As you are practicing this, concentrate on your trigger control. Contrary to popular belief, it is poor trigger control, more than poor sight picture, that causes people to miss. Many people jerk the trigger, causing their shots to go down and to the left (or to the right if they are left-handed). You can’t afford this in a self-defense scenario and shooting quickly will increase the likelihood of jerking the trigger.
In addition to working on drawing and controlling the trigger, you also want to work on what are known as “gun drills.” This broad category includes everything that you can do with a gun, in a tactical situation, other than shooting. The two most important things to work on are changing magazines (reloading) and clearing jams. But you also want to work on how you can utilize your gun if you are wounded. How do you draw the gun with your off hand? How to you reload the gun one-handed? How do you shoot from an awkward position?

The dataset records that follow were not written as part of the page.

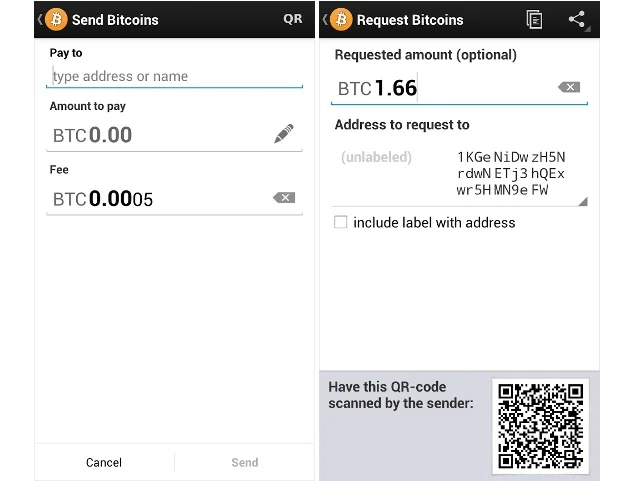Tap the Bitcoin logo in Send Bitcoins header
Screen dimensions: 632x481
pos(56,19)
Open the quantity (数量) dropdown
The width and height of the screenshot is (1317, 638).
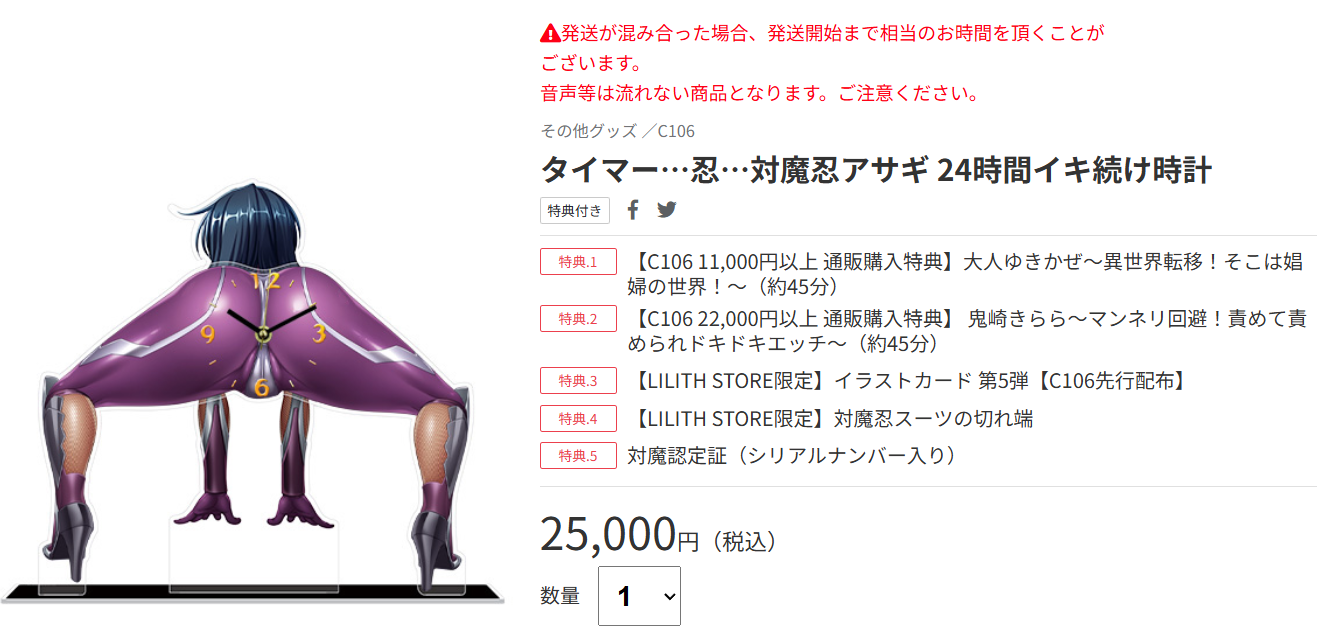click(639, 596)
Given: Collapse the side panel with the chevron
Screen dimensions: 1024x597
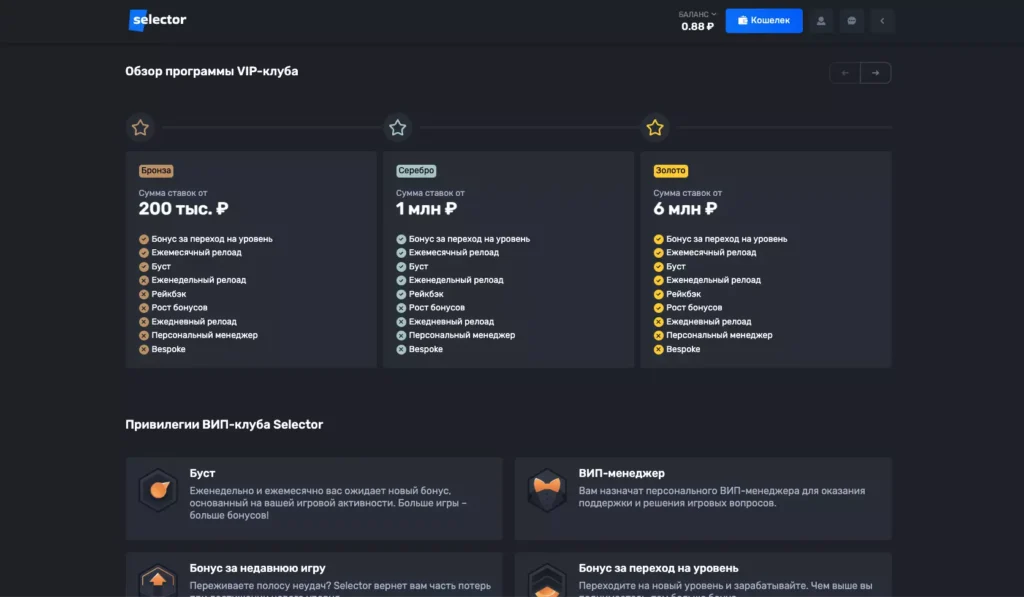Looking at the screenshot, I should (x=881, y=21).
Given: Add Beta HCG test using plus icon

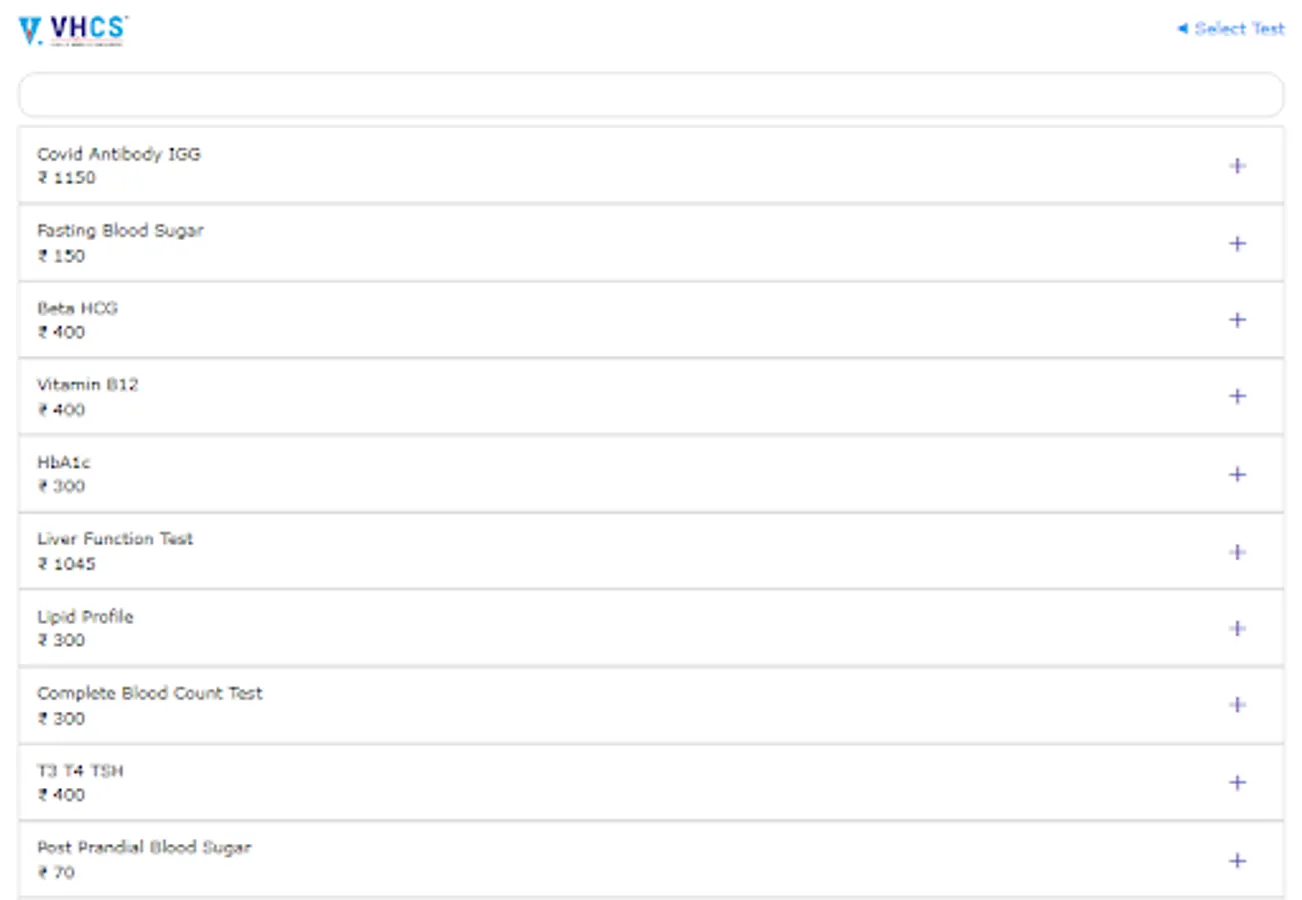Looking at the screenshot, I should [x=1237, y=320].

Tactical training is designed to simulate the real deal. You are given a scenario that is intended to look like a real situation, such as a home break-in, someone robbing a store or a gang trying to rob you in your car, and you are expected to react.
This sort of shooting is much different than shooting at a target. You will have multiple targets to shoot at, and they won’t all be lined up neatly for you. Lighting may be poor. Some targets may be in motion or you may be required to move to engage them. There may be obstacles in the way and there may even be simulated innocent bystanders that you have to avoid injuring.
Many shooting ranges offer tactical shooting events one night a week. This is run in the form of a competition, with one shooter at a time, shooting against the clock. You’d be amazed how much stress it puts you under when that clock is ticking off the seconds. The need to put all the targets down quickly will really mess with your accuracy.
But that’s good; it simulates the real thing, much more than any other training you can undertake. For that reason, it’s worth taking the time and eating crow to go to these events. Just don’t expect to do well the first time you go (or even the first 20 times) as you’ll find out that it’s much harder than you expect.